SUBANGPOST.COM – Direktur Hubungan Kelembagaan Jasa Raharja, Dewi Ariyani Suzana, menegaskan pentingnya penguatan koordinasi lintas sektoral guna memastikan kelancaran arus balik Lebaran 2026.
Penegasan tersebut disampaikan saat kunjungan kerja di Command Center Kilometer 29 pada Senin (23/3/2026).
Dalam kesempatan itu, Dewi bersama jajaran Korlantas Polri melakukan evaluasi menyeluruh terhadap manajemen lalu lintas yang telah berjalan, sekaligus mematangkan skema pengamanan untuk fase kepulangan pemudik.
“Langkah ini merupakan bagian dari komitmen bersama antarinstansi dalam memberikan rasa aman dan nyaman bagi masyarakat,” ujar Dewi.

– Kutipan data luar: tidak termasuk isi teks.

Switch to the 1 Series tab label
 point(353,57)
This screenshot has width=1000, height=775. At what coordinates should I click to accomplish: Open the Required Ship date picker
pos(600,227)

Ia menambahkan, pihaknya fokus memperkuat koordinasi intensif dengan seluruh pemangku kepentingan dalam menghadapi arus balik.

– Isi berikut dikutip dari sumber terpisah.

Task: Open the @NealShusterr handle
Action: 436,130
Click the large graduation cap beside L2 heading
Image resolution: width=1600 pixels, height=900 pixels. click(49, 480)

Kesiapan personel Jasa Raharja, lanjutnya, telah dioptimalkan, khususnya dalam mendukung tugas kepolisian di jalur-jalur krusial.

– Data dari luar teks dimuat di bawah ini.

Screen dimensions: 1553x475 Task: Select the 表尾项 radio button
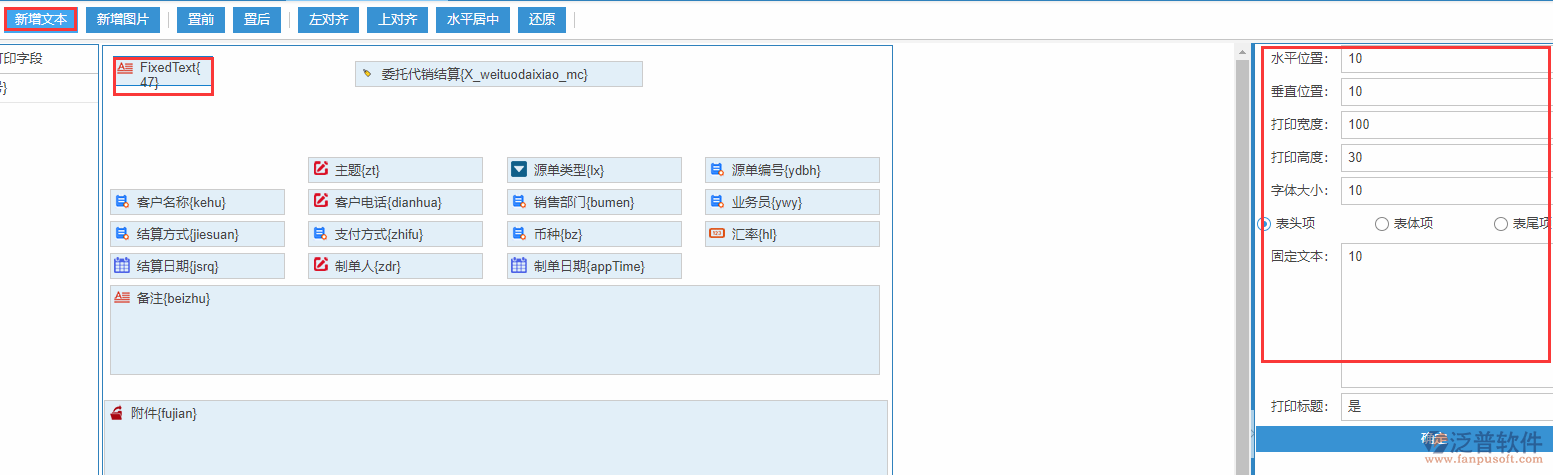tap(1500, 224)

“Hari ini saya memonitor kegiatan rekan-rekan Jasa Raharja beserta persiapannya menghadapi arus balik. Kami berkoordinasi dengan Korlantas untuk memastikan kesiapan seluruh pemangku kepentingan dalam menghadapi masa kepulangan pemudik. Insyaallah semua berjalan lancar,” ujarnya.
Sementara itu, Kaposko Operasi Ketupat 2026 Command Center KM 29 PJR Korlantas Polri, Kombes Pol Bayu Pratama Gubunagi, mengapresiasi dukungan Jasa Raharja, khususnya dalam membantu penanganan hambatan di lapangan.
Ia menegaskan, sinergi antarinstansi menjadi kunci, terutama dalam penerapan rekayasa lalu lintas seperti contraflow yang memerlukan pengawasan ketat.
“Ini merupakan bentuk sinergi antar pemangku kepentingan dalam memberikan pelayanan terbaik kepada masyarakat, baik pada arus mudik maupun arus balik. Rekan-rekan Jasa Raharja sangat membantu, terutama dalam menyisir bahu jalan dan jalur contraflow apabila terjadi hambatan,” katanya.
Terkait prediksi pergerakan kendaraan, Korlantas Polri membagi fokus pengamanan ke dalam dua gelombang. Gelombang pertama diperkirakan terjadi pada 24–25 Maret, sedangkan gelombang kedua pada 28–29 Maret.
Bayu menambahkan, kepolisian telah menyiapkan berbagai skema rekayasa lalu lintas secara nasional, mulai dari sistem satu arah (one way), contraflow, hingga ganjil-genap yang akan diterapkan secara dinamis sesuai kondisi di lapangan.
“Insyaallah kami siap menghadapi arus balik. Berbagai upaya akan terus dilakukan mengikuti perkembangan situasi. Saat ini volume kendaraan arus balik mulai meningkat dan akan terus kami pantau secara berkala guna memberikan pelayanan terbaik kepada masyarakat,” pungkasnya.